Walking around the exhibition reminded me of my university days. I was studying Theology and finding much of it tedious and dry: reading books written in seminaries or theology departments by academics. Not that I’m against academia or theological study but theology springing from real life, actually life in the gutter, takes on a new and exciting dimension. I remember, in my third year, walking round a reservoir with a book of Mother Teresa’s sayings in my pocket and finding it, well, a reservoir of life to me at that time, water in a largely desert place. I felt as if I had found ‘the real thing’.
It was fascinating to see her simple blue and white habit, her cardigan, the worn cloth she darned, her handwritten notes and letters asking for this and that. It made her a little more tangible and gave insight into her humanity (I hate the iconizing of even the most saintly of people).
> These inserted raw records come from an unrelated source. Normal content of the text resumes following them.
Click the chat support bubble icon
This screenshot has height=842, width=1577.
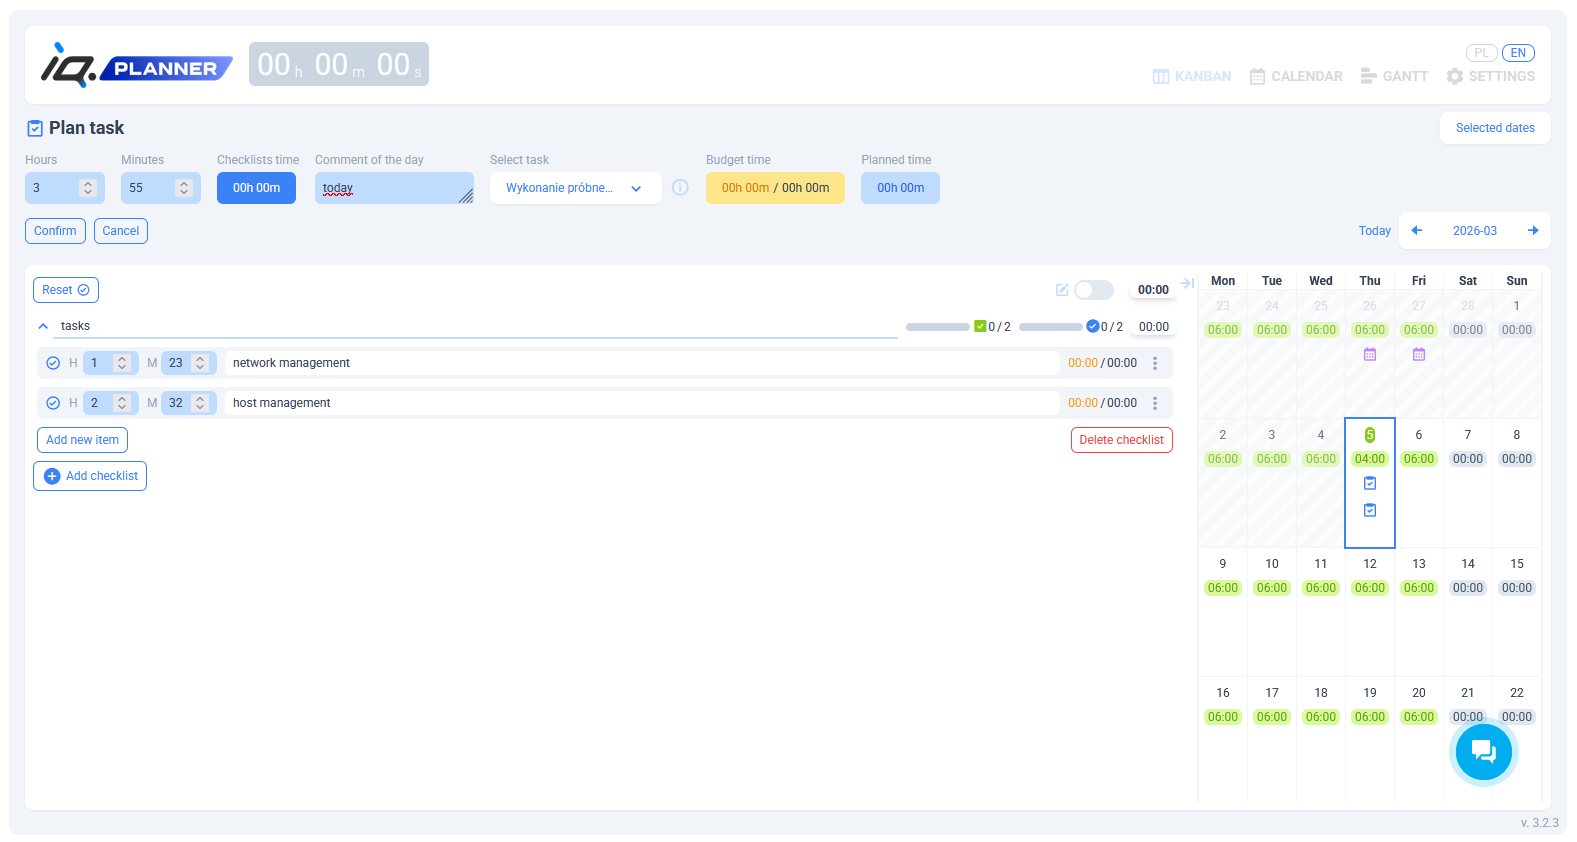(1483, 752)
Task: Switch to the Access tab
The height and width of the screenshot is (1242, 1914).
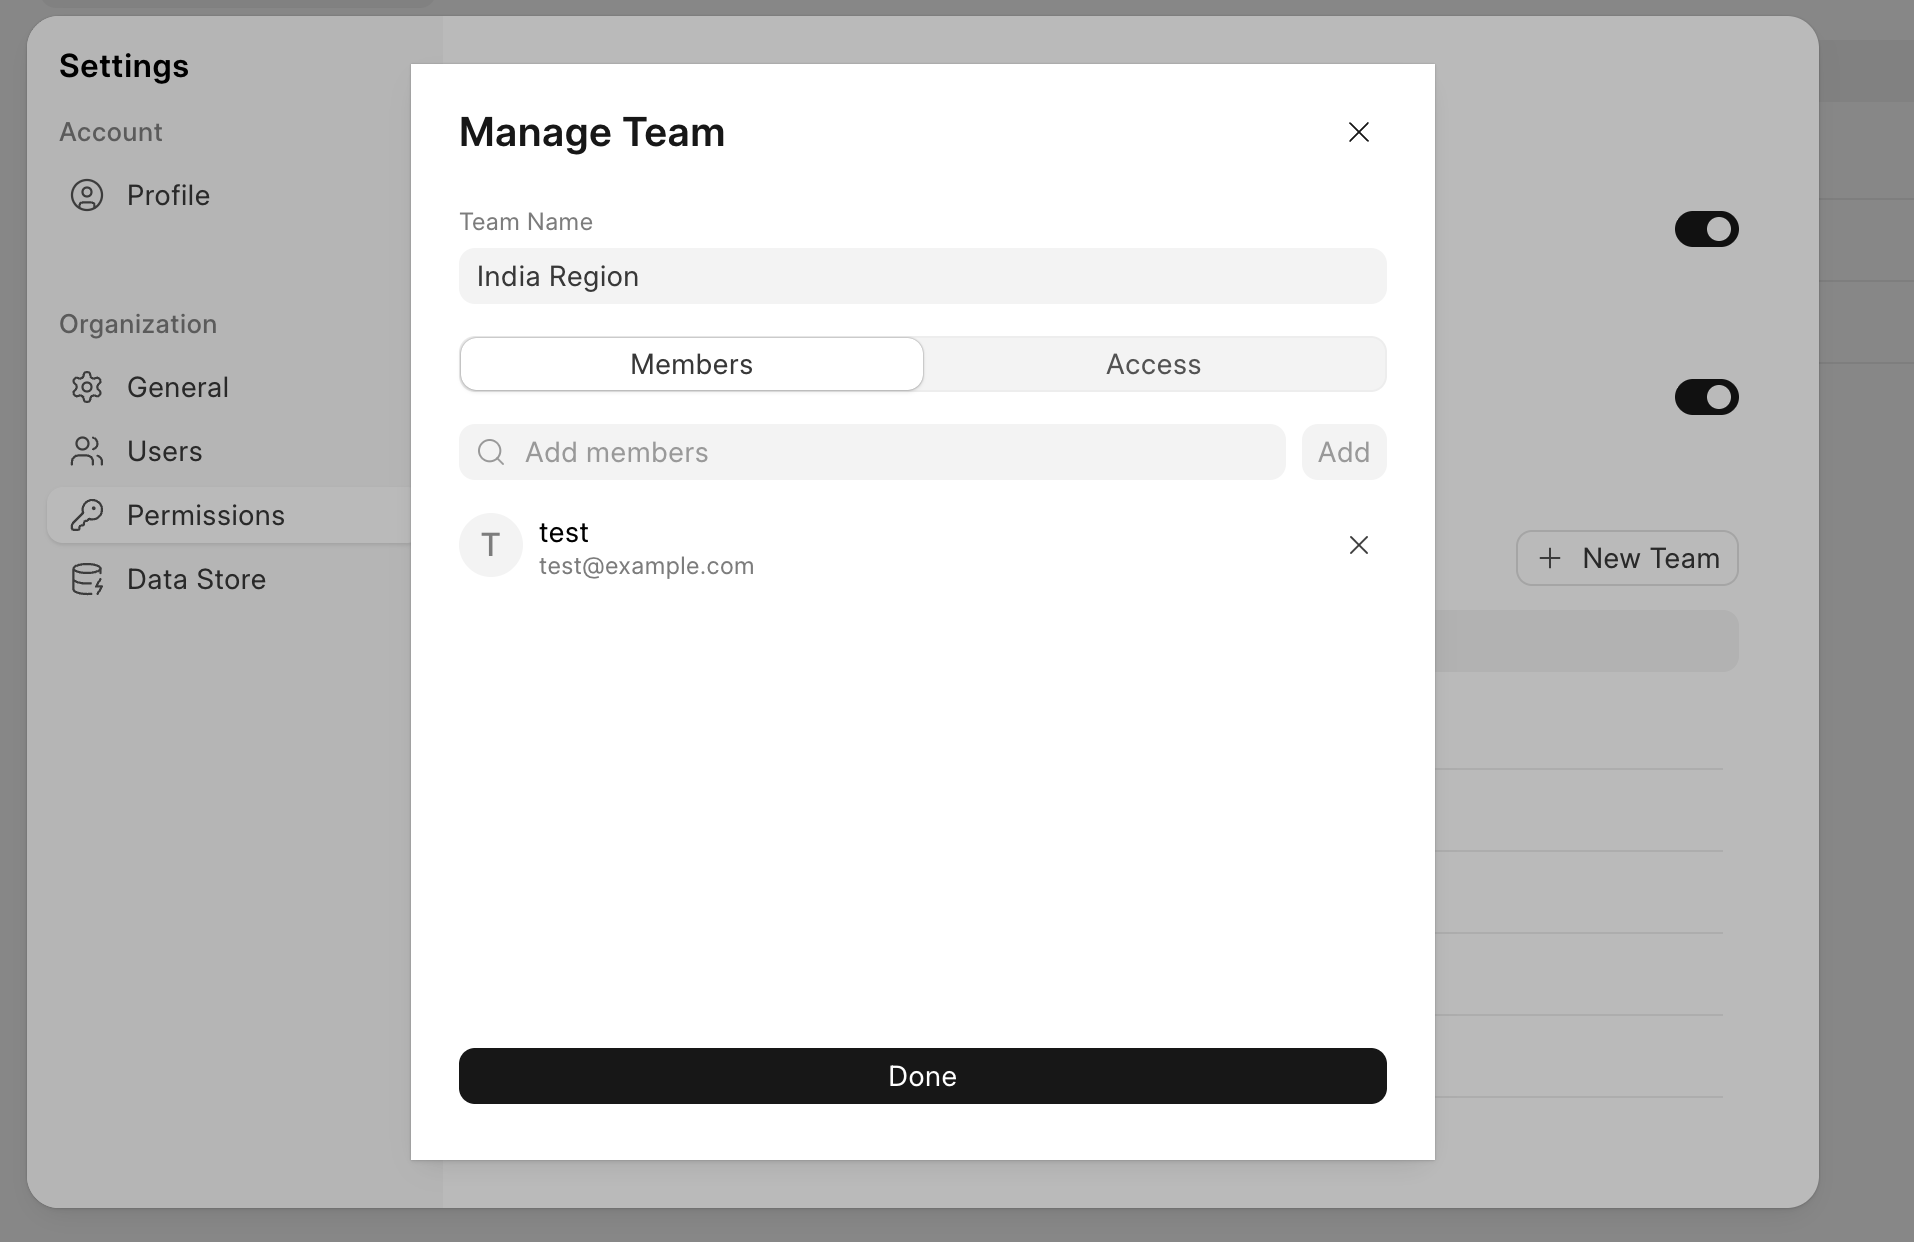Action: click(1153, 364)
Born Agnes Gonxha Bojaxhiu in Albania, Mother Teresa felt the call of God to become a missionary nun when she was eighteen. She joined an Irish order – the Loreto Sisters – and in 1929 arrived in Calcutta where she took her final vows.
Mother Teresa taught for many years. It was not until she was recovering from a serious illness in 1946, aged 36, that she received what she called her ‘second calling’. The voice of God was clear: she was to leave her convent and work with the poorest of the poor.
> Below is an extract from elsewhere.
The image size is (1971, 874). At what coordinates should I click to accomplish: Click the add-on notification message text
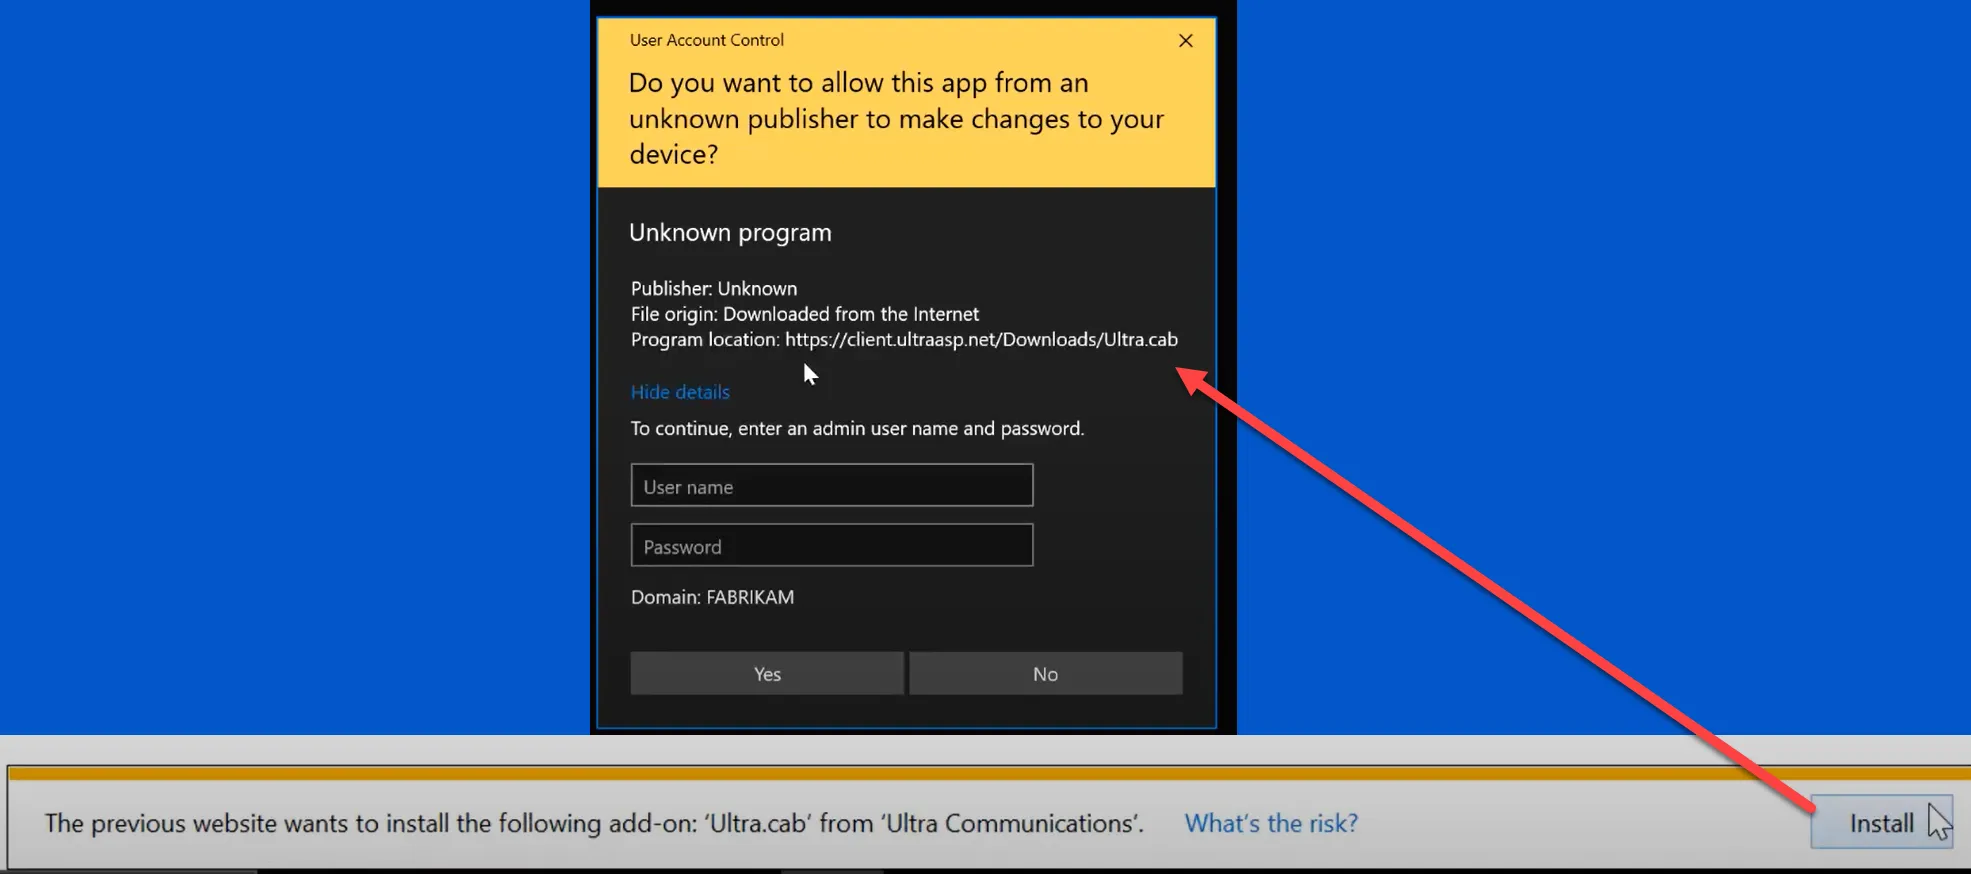click(593, 823)
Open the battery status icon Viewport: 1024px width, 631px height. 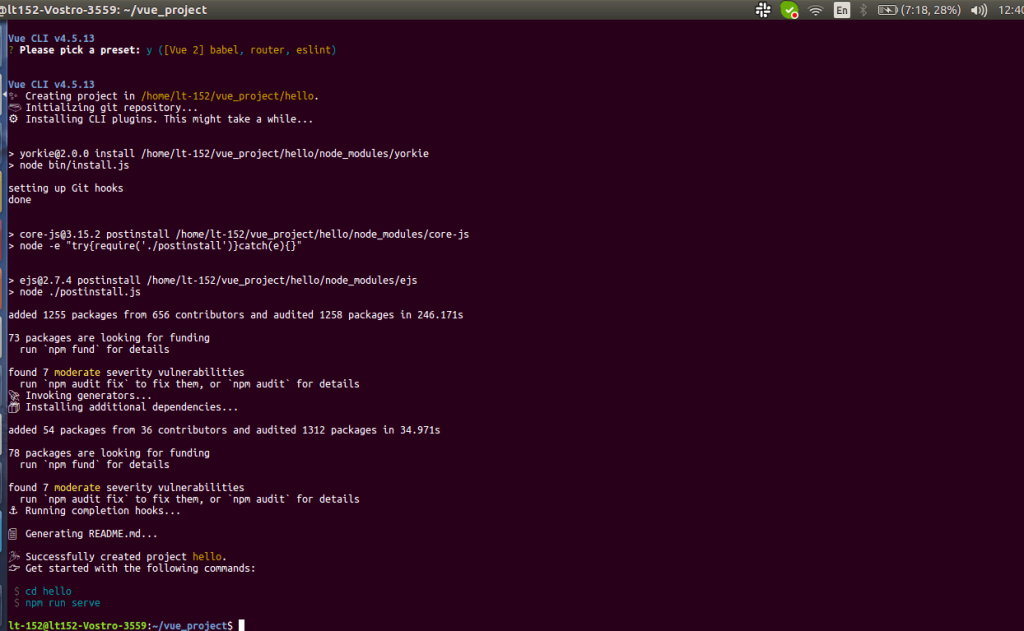[x=886, y=10]
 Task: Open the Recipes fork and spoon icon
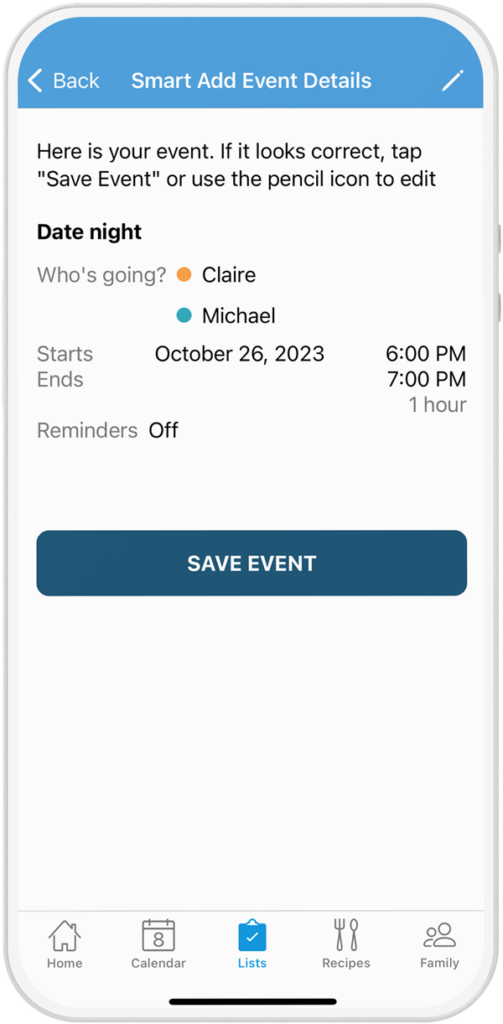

The exhibition displayed her conversation with Jesus at this time: “To leave that which I loved and expose myself to new labours and sufferings which will be great. These thoughts were a cause of much suffering – but His voice kept on saying, ‘WILT THOU REFUSE?’
Jesus said to her, “Come, carry Me into the holes of the poor. Come be My light, I cannot go alone, go among them, carry Me with you into them.”
Mother Teresa’s life had many similarities with St Francis of Assisi. Like Francis, strict poverty, abandonment of every personal possession and celibacy were all integral parts of her calling. Also like Francis, she formed her own order – known as the Missionaries of Charity – whilst remaining firmly within the structure of the Catholic Church. Whilst the number of monks and nuns has been steadily declining worldwide, the brothers and sisters in the Missionaries of Charity has been growing and growing, numbering about 4000 today.
The exhibition revealed MT’s inner crisis of faith (what a relief to find people like her had crises like you and me). ‘For nearly 50 years MT clung to Jesus in blind faith, not feeling His presence yet profoundly united to Him, radiating His joy and love to each person she met.’
She wrote: ‘Within me everything is icy cold. It is only that blind faith that carries me through. The smile is a big cloak that covers a multitude of pains.’
Mother Teresa referred to herself as ‘Christ’s spouse’, as do all the sisters of the Missionaries of Charity. She commented that being ‘Christ’s spouse’ is similar to the love of a wife for a husband. “We are all women who have the ability to make use of this love. We should not be ashamed of loving Jesus with our emotions.”
Speaking of her celibacy, Mother Teresa said, “I cannot in conscience love a creature with the love of a woman for a man, I no longer have the right to give that affection to any other creature but God.”
For Mother Teresa, the love she would have given to a spouse was first directed to God. To her it was a marriage of a different kind. Commenting on this ‘marriage relationship’ she found with God she once dryly said, “But sometimes I find it difficult to smile at Him because He can be so demanding!”
Her achievements are formidable in their international scope and she has become a byword of sanctity. The exhibition, however, showed us not only the depth of a love born out of suffering and obedience but a woman who was a human, like you and me.
‘My vocation is love.’ Mother Teresa got it right and I guess, if we have those four words emblazoned on our hearts, we can’t go too far wrong either.